PROMPT
Filter the records down to the lines that hold the word "info", and copy each of those lines.

RECORDS FOR THE EXERCISE
☆ ☆ ☆ ☆
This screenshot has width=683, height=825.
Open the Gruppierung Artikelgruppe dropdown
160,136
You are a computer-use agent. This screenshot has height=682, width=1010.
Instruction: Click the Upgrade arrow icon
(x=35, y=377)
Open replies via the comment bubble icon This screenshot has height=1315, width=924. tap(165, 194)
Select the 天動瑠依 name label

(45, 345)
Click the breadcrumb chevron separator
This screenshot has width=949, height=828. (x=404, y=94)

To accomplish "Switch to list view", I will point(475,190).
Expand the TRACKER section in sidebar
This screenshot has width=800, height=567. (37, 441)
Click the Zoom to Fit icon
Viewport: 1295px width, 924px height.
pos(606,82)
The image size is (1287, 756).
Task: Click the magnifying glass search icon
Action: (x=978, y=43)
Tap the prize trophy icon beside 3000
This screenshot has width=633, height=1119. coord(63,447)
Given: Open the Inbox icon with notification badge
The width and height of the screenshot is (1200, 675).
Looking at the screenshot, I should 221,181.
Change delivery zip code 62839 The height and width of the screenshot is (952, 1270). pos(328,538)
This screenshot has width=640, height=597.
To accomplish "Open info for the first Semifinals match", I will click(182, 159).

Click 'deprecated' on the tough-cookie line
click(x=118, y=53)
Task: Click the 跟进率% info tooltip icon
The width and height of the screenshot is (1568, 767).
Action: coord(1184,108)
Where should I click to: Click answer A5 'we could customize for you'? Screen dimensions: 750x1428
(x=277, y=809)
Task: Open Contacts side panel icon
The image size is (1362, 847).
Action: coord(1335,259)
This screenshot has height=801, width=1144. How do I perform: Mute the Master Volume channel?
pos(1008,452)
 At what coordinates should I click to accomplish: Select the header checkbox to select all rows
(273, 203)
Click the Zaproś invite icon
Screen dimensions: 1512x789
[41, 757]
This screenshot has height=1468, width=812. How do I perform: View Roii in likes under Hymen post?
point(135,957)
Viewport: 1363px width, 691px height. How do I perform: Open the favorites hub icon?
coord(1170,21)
☆ ☆ ☆ ☆
WRITTEN RESPONSE
To accomplish "Open info for the first Semifinals match", I will click(182, 159).
Task: Click the 跟进率% info tooltip icon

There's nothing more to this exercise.